We traipse across fields of boulders then fields of grass. Onward we move through kilometres of forest to dirt roads, to the super-bridge and along a funky boardwalk promenade to cross the finish line and

jump into the harbour’s briny blue waters. We sit in the sun telling stories of our shared adventure: “I’m so tired,” “I got lost” and all the gory stories.

Dag tre

Rolling out of bed hurts. Day 3 begins with two Advil, little hope, beat-up legs and that damn sun in my eyes. I’m mostly kidding. The cacophony of hallå hellos and race strategies abates only when the breakfast hall empties and everyone jumps the bus to the starting line of a quirky Stage 3, a mis-measured 16K (more like 18K) from Smogen’s seaport through the countryside to a ferry berth at Tulboden.

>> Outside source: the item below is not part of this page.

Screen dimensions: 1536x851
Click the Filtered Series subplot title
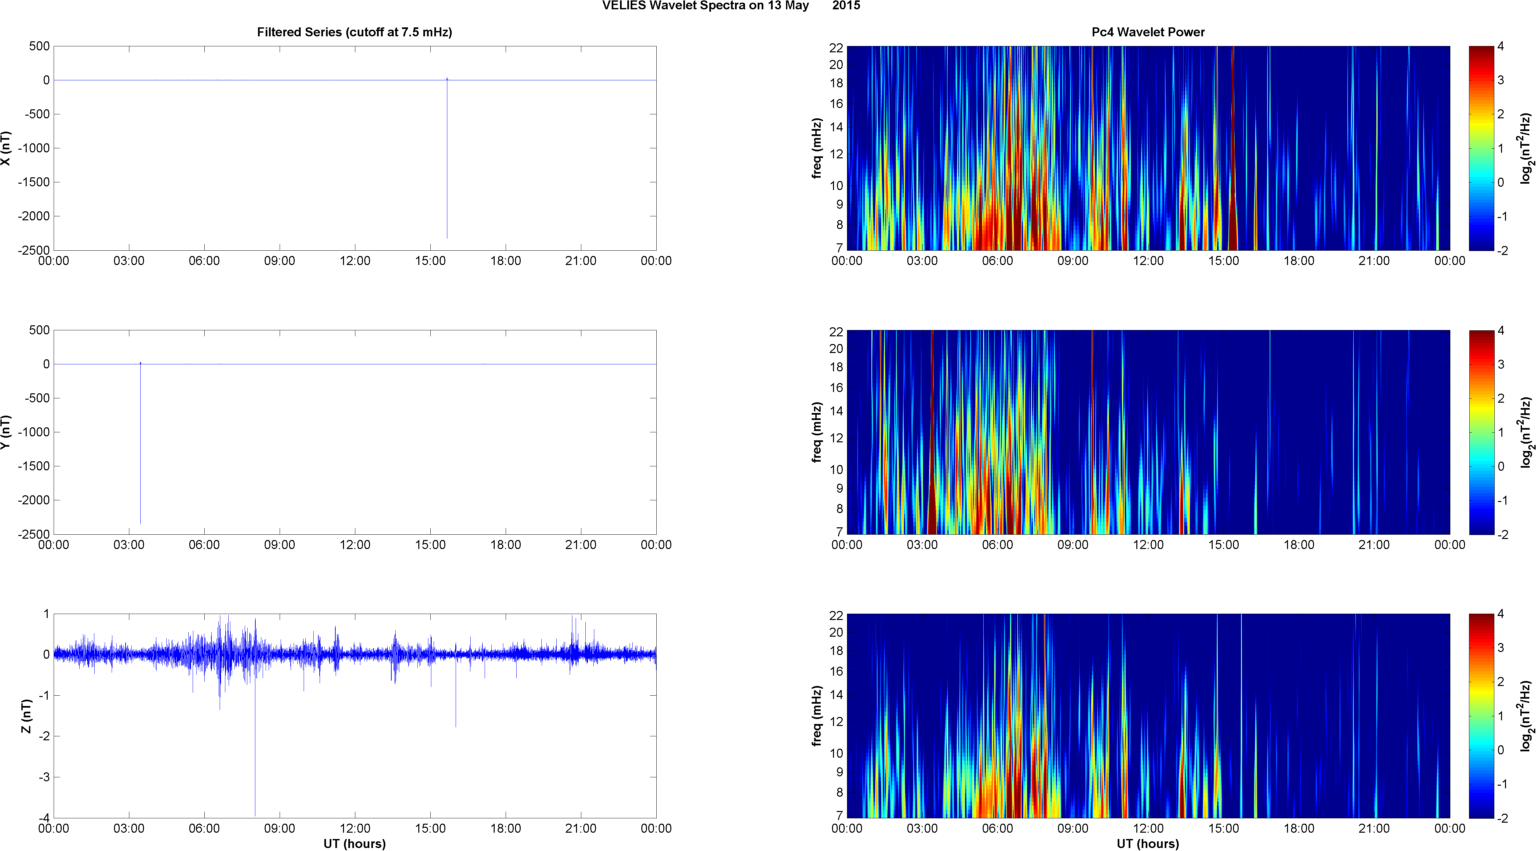point(354,32)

Depending on your time of arrival, there is a glorious 30 minute rest/wait/crossing to leave you revived for a 10K burst to the finish line.

Circling the island of Bohus-Malmon, we head over a magnificent granite quarry, through a quaint township, and over a dock through the finish line.

Completing the circle, we leap into the sea. Crawling out and lying on the ground, we remember, recover, rejoice. It is hard to believe it is over, wonderful in the complete sense of the word.

Photo: Jonas Jorneberg

Det är över

Campers wake and begin to move, the last morning bathed in a beautiful melancholy, a warm reality and a comfortable finality that prevails at the event’s end. Quiet conversations are unhurried, honest smiles plentiful and heartfelt hugs are exchanged.

It feels better than good. It feels natural. Under the early warm sun and Ramvik’s cool seabreeze, the groups begin to peel away. The Germans, Magnus the mountain Swede, the Americans and Canadians all catch the second bus out with nods, handshakes and thanks to those behind.

Years from now, I’ll be running somewhere on the trails and will reminisce about this race. It’ll go like this: “Dude, seriously, I was at the first IcebugX. Run with me a bit and I’ll tell you stories of glory and gain, of misery and pain, of ferry stops and blisters popped, some crazy tales of granite trails, a run along the edge of never that sealed my fate with friends forever.”


  • Transatlantic flights to Gothenburg, 12 hours, KLM Airlines, friendly, efficient, super comfortable.
  • Gothenburg, founded in 1627, is Sweden’s second largest city; population about 1 million in the city and surroundings.
  • Gothenburg has the largest port in the Nordic countries, a key gateway to the North Sea.
  • Allemansratten is the Swedish right of public access. As long as you don’t disturb or destroy property you may roam freely in any woods, fields, or beaches while keeping a respectful distance from dwellings.
  • Shop ’til you drop: Europe’s largest shopping mall is the Nordstan in Gothenburg, with approximately 180 shops and 150 offices on 320,000 square metres.
  • Sweden is home to Volvo, Saab as well as ABBA and Ace of Base. Precision cars and pop singing — the reason behind soundproof windows?